- SEITENTEXT -

____________________

An Kunstpreisen mangelt es nicht. Auch nicht an Liebeleien zwischen Kunst, Wissenschaft und Technik.

An Kunstpreisen mangelt es nicht. Auch nicht an Liebeleien zwischen Kunst, Wissenschaft und Technik. Die gab es schon in der Renaissance; nur haben die jungen Künstler die Reize der Forschung neu entdeckt. Die Berlinische Galerie verbindet nun beides: einen achtbaren Preis und den jüngsten Trend. Nachdem im Frühjahr die Gasag-Sammlung im Landesmuseum Unterschlupf gefunden hatte, da es am neuen Firmensitz in Mitte keine Präsentationsmöglichkeiten mehr gab, folgt nun der Kunstpreis des Unternehmens, der fortan an der Schnittstelle von Kunst, Wissenschaft und Technik angesiedelt sein soll. Die Gasag ist damit zum zweiten Mal gut beraten, sich mit einem Ausstellungshaus zu vereinen, um auf der Höhe der Kunst zu stehen.

Thomas Köhler, der neue Direktor der Berlinischen Galerie, betreibt damit zugleich Kulturpolitik. „Was brauchen wir eine neue Kunsthalle in Berlin?“, fragt er rhetorisch. Die große Eingangshalle des Museums ist für Susanne Kriemann freigeräumt. Der Preisträgerin wurde die Auszeichnung gestern Abend durch Barbara Kisseler, die Chefin der Senatskanzlei, verliehen. Kriemanns Auftritt überrascht, denn wer die Arbeit der Berliner Künstlerin kennt, hätte eine spröde Fotoinstallation erwartet, wie sie in der Neuen Nationalgalerie bei der 5. Berlin-Biennale zu sehen war.

____________________

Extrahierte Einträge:
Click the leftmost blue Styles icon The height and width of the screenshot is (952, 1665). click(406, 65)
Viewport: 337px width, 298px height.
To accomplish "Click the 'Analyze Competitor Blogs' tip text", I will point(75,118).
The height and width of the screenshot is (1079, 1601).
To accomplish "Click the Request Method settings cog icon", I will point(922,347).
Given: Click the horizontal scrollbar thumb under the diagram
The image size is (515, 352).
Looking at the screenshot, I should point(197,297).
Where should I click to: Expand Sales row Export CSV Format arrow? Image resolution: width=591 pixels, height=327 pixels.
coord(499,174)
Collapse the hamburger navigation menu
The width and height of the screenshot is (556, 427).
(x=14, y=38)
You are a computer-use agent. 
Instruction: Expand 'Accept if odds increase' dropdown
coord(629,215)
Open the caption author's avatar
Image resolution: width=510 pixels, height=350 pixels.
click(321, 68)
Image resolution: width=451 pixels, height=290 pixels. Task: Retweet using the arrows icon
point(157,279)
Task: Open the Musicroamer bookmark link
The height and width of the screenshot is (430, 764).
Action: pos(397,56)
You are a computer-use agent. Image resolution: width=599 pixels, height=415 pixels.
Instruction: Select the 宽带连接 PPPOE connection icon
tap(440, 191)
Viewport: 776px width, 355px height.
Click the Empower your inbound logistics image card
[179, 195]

____________________

- ARBEITSAUFTRÄGE -
[1] Geben Sie aus dem Text über den Gasag-Kunstpreis den Abschnitt wortgetreu wieder, der mit den Worten „Thomas Köhler, der“ einsetzt und mit „zu sehen war.“ schließt.
[2] Wer verlieh der Preisträgerin laut dem Text über den Gasag-Kunstpreis die Auszeichnung?
[3] Führen Sie den Text über den Gasag-Kunstpreis im Anschluss an seinen letzten Satz weiter.

- DIE LÖSUNGEN -
[1]
Thomas Köhler, der neue Direktor der Berlinischen Galerie, betreibt damit zugleich Kulturpolitik. „Was brauchen wir eine neue Kunsthalle in Berlin?“, fragt er rhetorisch. Die große Eingangshalle des Museums ist für Susanne Kriemann freigeräumt. Der Preisträgerin wurde die Auszeichnung gestern Abend durch Barbara Kisseler, die Chefin der Senatskanzlei, verliehen. Kriemanns Auftritt überrascht, denn wer die Arbeit der Berliner Künstlerin kennt, hätte eine spröde Fotoinstallation erwartet, wie sie in der Neuen Nationalgalerie bei der 5. Berlin-Biennale zu sehen war.

[2] Barbara Kisseler, die Chefin der Senatskanzlei.

[3]
Die 38-Jährige präsentierte damals den monströsen Schwerbelastungskörper von Tempelhof, mit dem Albert Speer die Standfestigkeit des märkischen Sandes für seine Germania-Pläne untersuchte. In einer Installation kombinierte sie historische und eigene Bilder, um den veränderten Blick zu dokumentieren und zugleich die Unmöglichkeit einer Dokumentation zu demonstrieren.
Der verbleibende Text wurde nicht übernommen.